악성 갈색세포종 및 갑상선수질암의 131I - MIBG 을 이용한 치료
최창운(Chang Woon Choi),임상무(Sang Moo Lim),홍성운(Sung Woon Hong),윤종길(Jong Kil Yoon),류백렬(Baek Yeol Ryoo),이창희(Chang Hee Lee),정상훈(Sang Hoon Jeong),천영국(Young Kug Cheon) 대한핵의학회 1995 핵의학 분자영상 Vol.29 No.3
N/A 131I-metaiodobenzylguanidine(MIBG) has been used for the diagnosis and treatment of neural crest tumors. We report our experience with this agent in 8 patients[l multiple endocrine neoplasia(MEN) type IIb; 2 malignant pheochromocytoma; 5 medullary thyroid carcinoma(MTC)]. The therapeutic procedure consisted of 30-200 mCi of 131I-MIBG administered by slow I.V. infusion, given at 3-6 months intervals.

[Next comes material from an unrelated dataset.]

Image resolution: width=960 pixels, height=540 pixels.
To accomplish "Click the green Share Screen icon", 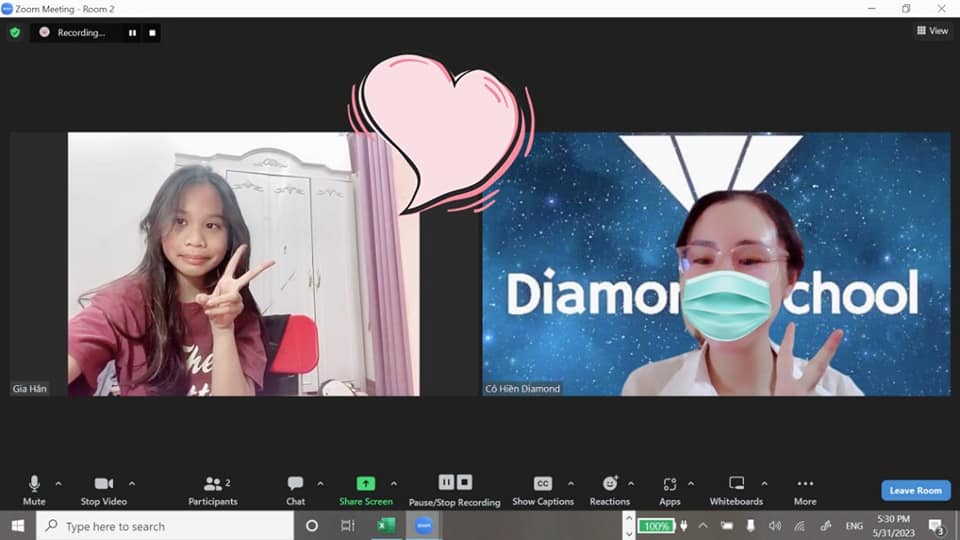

Cummulative activity ranged from 150 mCi to 410 mCi, in 1 to 4 courses. 131I-MIBG therapy resulted in significant disease free interval in 1 malignant pheochromocytoma(no measurable lesion)after sugery; complete hormonal and tumoral response in 2 MTC(1 MEN IIb); stable disease in 1 recurred pheochromocytoma(MEN IIb); stable disease but symptomatic improvement in 1 MTC; progressive disease in 1 malignant pheochromocytoma and 2 MTC. The patients who showed progression appeared to have large inoperable tumors or postoperative remnant tumors.